Neutral lipids, such as acylglyceride and cholesterol esters, are characteristically non-polar. Typically, plant metabolomic profiling distinguishes heterogeneous distribution of neutral lipids, such as triacylglycerols and diacylgylcerols² at different conditions. The example in Figure 6 investigates lipids present in a cotton seed oil extract. The data was collected using MS^E on a SYNAPT G2 Mass Spectrometer allowing for the characterization of the neutral lipids by precursor and product ion alignment. During the method development process, many neutral lipids eluted near the chromatographic void when starting the compositional gradient above 5% modifier using methanol (or methanol/acetonitrile). In this example, the UPC²-MS method was modified to retain the neutral lipids by reducing the starting percentage of modifier. The modifier was ramped to elute the polar lipids, known to be present as membrane lipid classes in cotton embryos.² By using this approach, the chromatography can be altered to provide greater retention, and often greater specificity for the neutral lipids. From an analytical technique perspective, the elution mechanisms are conceptually similar to performing a mobile phase gradient elution profile by liquid chromatography.
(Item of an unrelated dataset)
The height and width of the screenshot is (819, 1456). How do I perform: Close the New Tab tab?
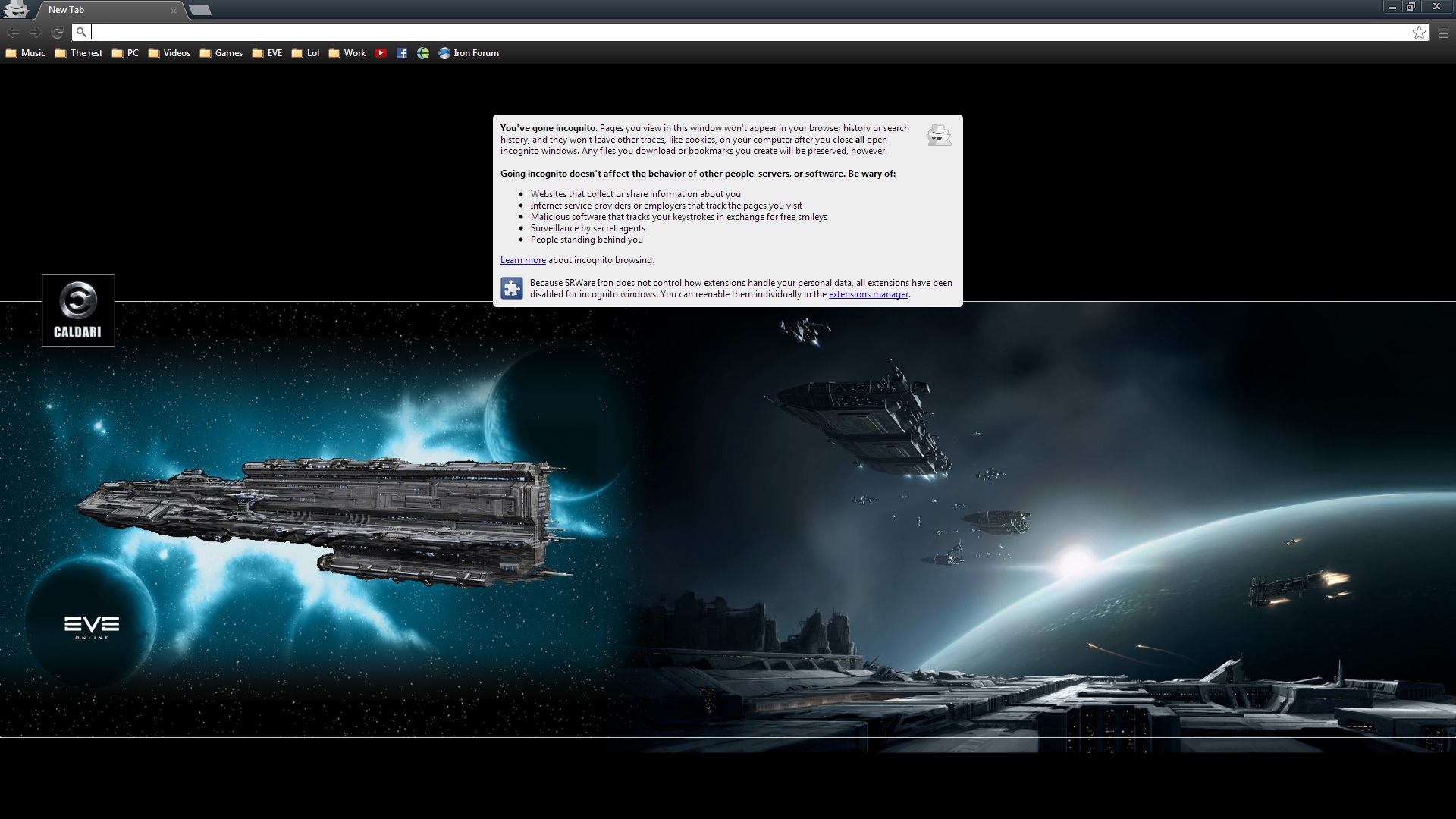tap(174, 11)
A flexible universal method was developed for the analysis of inter-class separations of neutral and amphipathetic lipids. Since the goal of the experiment was to achieve flexible parameters providing the separation of lipids by class, the core methodology using the ACQUITY UPC² BEH column, methanol/acetonitrile modifier with ammonium formate as an additive provided the best results. The gradient methodology and run time was adjustable to focus on rapid screening or comprehensive profiling of lipids in biological samples. The lipid sample preparation workflow is suitable for UPC². The organic phase of the biological lipid extract can be directly injected onto the ACQUITY UPC² System with MS detection, thereby saving time and operating costs. The rapid inter-class screening provided an analysis within seven minutes including re-equilibration. The MS spectral information confirmed instances of intra-class separation by distinguishing between the degrees of saturation, as demonstrated for the Lyso- Phosphatidylethanolamine separation on the ACQUITY UPC² BEH column. Resolution can be increased within the chromatographic space by the addition of acetonitrile. For this methodology, an increase of 30% to 40% resolution can be observed between lipid classes for the majority of the analytes.  The method development knowledge gained from these experiments build a foundation for the applicability of lipid analysis by convergence chromatography.

1. Bamba T, Shimonishi N, et al. High throughput and exhaustive analysis of diverse lipids by using supercritical fluid chromatography-mass spectrometry for metabolomics. J Biosci Bioengin. 2008 May; 105(5): 460-469.
2. Horn PJ, Korte AR, Neogi PB, et al. Spatial Mapping of Lipids at Cellular Resolution in Embryos of Cotton. Plant Cell. 2012 Feb; 24(2): 622-636.